-- Opening Marker --

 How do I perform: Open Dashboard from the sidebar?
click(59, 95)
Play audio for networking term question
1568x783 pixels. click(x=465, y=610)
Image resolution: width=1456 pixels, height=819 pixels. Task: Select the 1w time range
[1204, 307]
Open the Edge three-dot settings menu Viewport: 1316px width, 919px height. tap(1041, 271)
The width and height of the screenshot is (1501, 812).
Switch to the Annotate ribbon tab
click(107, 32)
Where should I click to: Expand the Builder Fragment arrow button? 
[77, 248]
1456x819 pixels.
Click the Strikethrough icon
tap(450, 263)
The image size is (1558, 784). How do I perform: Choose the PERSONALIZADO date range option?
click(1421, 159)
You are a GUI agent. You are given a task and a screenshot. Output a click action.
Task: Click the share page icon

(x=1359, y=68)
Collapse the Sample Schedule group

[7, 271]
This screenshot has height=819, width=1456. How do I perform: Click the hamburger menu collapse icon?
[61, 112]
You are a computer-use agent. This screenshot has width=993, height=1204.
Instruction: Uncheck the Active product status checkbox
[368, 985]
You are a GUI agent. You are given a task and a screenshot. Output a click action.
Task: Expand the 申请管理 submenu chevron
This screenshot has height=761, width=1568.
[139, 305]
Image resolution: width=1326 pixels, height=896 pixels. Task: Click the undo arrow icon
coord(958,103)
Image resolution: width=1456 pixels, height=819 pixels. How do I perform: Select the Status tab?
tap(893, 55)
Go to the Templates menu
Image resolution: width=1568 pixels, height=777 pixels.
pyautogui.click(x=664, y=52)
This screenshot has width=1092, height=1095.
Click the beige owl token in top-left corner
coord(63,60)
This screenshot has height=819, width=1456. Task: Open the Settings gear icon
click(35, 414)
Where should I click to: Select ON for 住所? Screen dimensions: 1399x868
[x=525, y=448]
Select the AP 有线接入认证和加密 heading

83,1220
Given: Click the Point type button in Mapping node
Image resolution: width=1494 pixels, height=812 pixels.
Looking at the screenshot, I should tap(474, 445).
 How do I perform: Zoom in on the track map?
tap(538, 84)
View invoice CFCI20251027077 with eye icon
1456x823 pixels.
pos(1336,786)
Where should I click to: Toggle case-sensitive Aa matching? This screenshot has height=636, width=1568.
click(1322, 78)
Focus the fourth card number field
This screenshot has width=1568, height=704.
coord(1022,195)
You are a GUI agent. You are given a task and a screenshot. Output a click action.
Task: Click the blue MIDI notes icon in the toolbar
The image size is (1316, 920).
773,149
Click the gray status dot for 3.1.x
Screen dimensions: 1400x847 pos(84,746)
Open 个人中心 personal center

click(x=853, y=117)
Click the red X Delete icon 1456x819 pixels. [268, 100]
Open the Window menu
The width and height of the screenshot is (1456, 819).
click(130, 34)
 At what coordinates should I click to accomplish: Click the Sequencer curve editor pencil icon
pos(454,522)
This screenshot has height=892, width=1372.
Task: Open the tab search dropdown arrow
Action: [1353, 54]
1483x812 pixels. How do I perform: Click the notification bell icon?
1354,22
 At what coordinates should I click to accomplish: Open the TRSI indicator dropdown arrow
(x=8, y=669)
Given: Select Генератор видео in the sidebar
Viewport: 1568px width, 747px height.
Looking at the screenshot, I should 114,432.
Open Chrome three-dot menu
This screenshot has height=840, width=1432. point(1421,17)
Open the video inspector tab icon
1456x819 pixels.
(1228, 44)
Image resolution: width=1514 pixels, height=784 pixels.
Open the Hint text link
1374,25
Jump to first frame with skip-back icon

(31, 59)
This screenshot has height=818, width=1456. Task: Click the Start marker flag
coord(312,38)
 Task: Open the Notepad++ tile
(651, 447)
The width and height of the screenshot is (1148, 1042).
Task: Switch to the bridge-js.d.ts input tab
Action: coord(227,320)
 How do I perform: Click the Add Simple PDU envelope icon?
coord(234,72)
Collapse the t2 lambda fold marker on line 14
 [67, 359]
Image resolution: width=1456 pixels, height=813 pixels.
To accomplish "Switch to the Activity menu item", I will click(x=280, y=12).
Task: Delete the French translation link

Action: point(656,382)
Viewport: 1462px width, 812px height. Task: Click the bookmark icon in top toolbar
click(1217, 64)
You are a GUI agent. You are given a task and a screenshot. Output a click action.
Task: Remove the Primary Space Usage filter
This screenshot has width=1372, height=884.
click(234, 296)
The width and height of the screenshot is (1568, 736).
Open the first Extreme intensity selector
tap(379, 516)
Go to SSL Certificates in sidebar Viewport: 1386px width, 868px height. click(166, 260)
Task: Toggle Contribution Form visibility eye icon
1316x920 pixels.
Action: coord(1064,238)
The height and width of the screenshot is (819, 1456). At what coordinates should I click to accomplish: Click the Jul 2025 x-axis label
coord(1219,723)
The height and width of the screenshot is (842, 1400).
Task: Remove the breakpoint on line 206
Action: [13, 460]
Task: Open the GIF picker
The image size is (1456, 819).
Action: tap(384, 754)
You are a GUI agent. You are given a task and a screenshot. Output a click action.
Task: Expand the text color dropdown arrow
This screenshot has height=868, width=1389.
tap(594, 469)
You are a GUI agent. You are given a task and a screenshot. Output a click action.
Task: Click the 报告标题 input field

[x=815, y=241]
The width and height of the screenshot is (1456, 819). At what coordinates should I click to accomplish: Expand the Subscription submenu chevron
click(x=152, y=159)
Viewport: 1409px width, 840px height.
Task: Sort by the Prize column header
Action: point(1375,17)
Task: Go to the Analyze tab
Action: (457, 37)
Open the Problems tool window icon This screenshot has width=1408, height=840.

-- Closing Marker --

Task to carry out
Each entry needs to be written out again, exactly as given.

Task output
 How do I perform: Open Dashboard from the sidebar?
click(59, 95)
Play audio for networking term question
1568x783 pixels. click(x=465, y=610)
Image resolution: width=1456 pixels, height=819 pixels. Task: Select the 1w time range
[1204, 307]
Open the Edge three-dot settings menu Viewport: 1316px width, 919px height. tap(1041, 271)
The width and height of the screenshot is (1501, 812).
Switch to the Annotate ribbon tab
click(107, 32)
Where should I click to: Expand the Builder Fragment arrow button? 
[77, 248]
1456x819 pixels.
Click the Strikethrough icon
tap(450, 263)
The image size is (1558, 784). How do I perform: Choose the PERSONALIZADO date range option?
click(1421, 159)
You are a GUI agent. You are given a task and a screenshot. Output a click action.
Task: Click the share page icon

(x=1359, y=68)
Collapse the Sample Schedule group

[7, 271]
This screenshot has height=819, width=1456. How do I perform: Click the hamburger menu collapse icon?
[61, 112]
You are a computer-use agent. This screenshot has width=993, height=1204.
Instruction: Uncheck the Active product status checkbox
[368, 985]
You are a GUI agent. You are given a task and a screenshot. Output a click action.
Task: Expand the 申请管理 submenu chevron
This screenshot has height=761, width=1568.
[139, 305]
Image resolution: width=1326 pixels, height=896 pixels. Task: Click the undo arrow icon
coord(958,103)
Image resolution: width=1456 pixels, height=819 pixels. How do I perform: Select the Status tab?
tap(893, 55)
Go to the Templates menu
Image resolution: width=1568 pixels, height=777 pixels.
pyautogui.click(x=664, y=52)
This screenshot has width=1092, height=1095.
Click the beige owl token in top-left corner
coord(63,60)
This screenshot has height=819, width=1456. Task: Open the Settings gear icon
click(35, 414)
Where should I click to: Select ON for 住所? Screen dimensions: 1399x868
[x=525, y=448]
Select the AP 有线接入认证和加密 heading

83,1220
Given: Click the Point type button in Mapping node
Image resolution: width=1494 pixels, height=812 pixels.
Looking at the screenshot, I should tap(474, 445).
 How do I perform: Zoom in on the track map?
tap(538, 84)
View invoice CFCI20251027077 with eye icon
1456x823 pixels.
pos(1336,786)
Where should I click to: Toggle case-sensitive Aa matching? This screenshot has height=636, width=1568.
click(1322, 78)
Focus the fourth card number field
This screenshot has width=1568, height=704.
coord(1022,195)
You are a GUI agent. You are given a task and a screenshot. Output a click action.
Task: Click the blue MIDI notes icon in the toolbar
The image size is (1316, 920).
773,149
Click the gray status dot for 3.1.x
Screen dimensions: 1400x847 pos(84,746)
Open 个人中心 personal center

click(x=853, y=117)
Click the red X Delete icon 1456x819 pixels. [268, 100]
Open the Window menu
The width and height of the screenshot is (1456, 819).
click(130, 34)
 At what coordinates should I click to accomplish: Click the Sequencer curve editor pencil icon
pos(454,522)
This screenshot has height=892, width=1372.
Task: Open the tab search dropdown arrow
Action: [1353, 54]
1483x812 pixels. How do I perform: Click the notification bell icon?
1354,22
 At what coordinates should I click to accomplish: Open the TRSI indicator dropdown arrow
(x=8, y=669)
Given: Select Генератор видео in the sidebar
Viewport: 1568px width, 747px height.
Looking at the screenshot, I should 114,432.
Open Chrome three-dot menu
This screenshot has height=840, width=1432. point(1421,17)
Open the video inspector tab icon
1456x819 pixels.
(1228, 44)
Image resolution: width=1514 pixels, height=784 pixels.
Open the Hint text link
1374,25
Jump to first frame with skip-back icon

(31, 59)
This screenshot has height=818, width=1456. Task: Click the Start marker flag
coord(312,38)
 Task: Open the Notepad++ tile
(651, 447)
The width and height of the screenshot is (1148, 1042).
Task: Switch to the bridge-js.d.ts input tab
Action: coord(227,320)
 How do I perform: Click the Add Simple PDU envelope icon?
coord(234,72)
Collapse the t2 lambda fold marker on line 14
 [67, 359]
Image resolution: width=1456 pixels, height=813 pixels.
To accomplish "Switch to the Activity menu item", I will click(x=280, y=12).
Task: Delete the French translation link

Action: point(656,382)
Viewport: 1462px width, 812px height. Task: Click the bookmark icon in top toolbar
click(1217, 64)
You are a GUI agent. You are given a task and a screenshot. Output a click action.
Task: Remove the Primary Space Usage filter
This screenshot has width=1372, height=884.
click(234, 296)
The width and height of the screenshot is (1568, 736).
Open the first Extreme intensity selector
tap(379, 516)
Go to SSL Certificates in sidebar Viewport: 1386px width, 868px height. click(166, 260)
Task: Toggle Contribution Form visibility eye icon
1316x920 pixels.
Action: coord(1064,238)
The height and width of the screenshot is (819, 1456). At what coordinates should I click to accomplish: Click the Jul 2025 x-axis label
coord(1219,723)
The height and width of the screenshot is (842, 1400).
Task: Remove the breakpoint on line 206
Action: [13, 460]
Task: Open the GIF picker
The image size is (1456, 819).
Action: tap(384, 754)
You are a GUI agent. You are given a task and a screenshot. Output a click action.
Task: Expand the text color dropdown arrow
This screenshot has height=868, width=1389.
tap(594, 469)
You are a GUI agent. You are given a task and a screenshot. Output a click action.
Task: Click the 报告标题 input field

[x=815, y=241]
The width and height of the screenshot is (1456, 819). At what coordinates should I click to accomplish: Expand the Subscription submenu chevron
click(x=152, y=159)
Viewport: 1409px width, 840px height.
Task: Sort by the Prize column header
Action: point(1375,17)
Task: Go to the Analyze tab
Action: (457, 37)
Open the Problems tool window icon This screenshot has width=1408, height=840.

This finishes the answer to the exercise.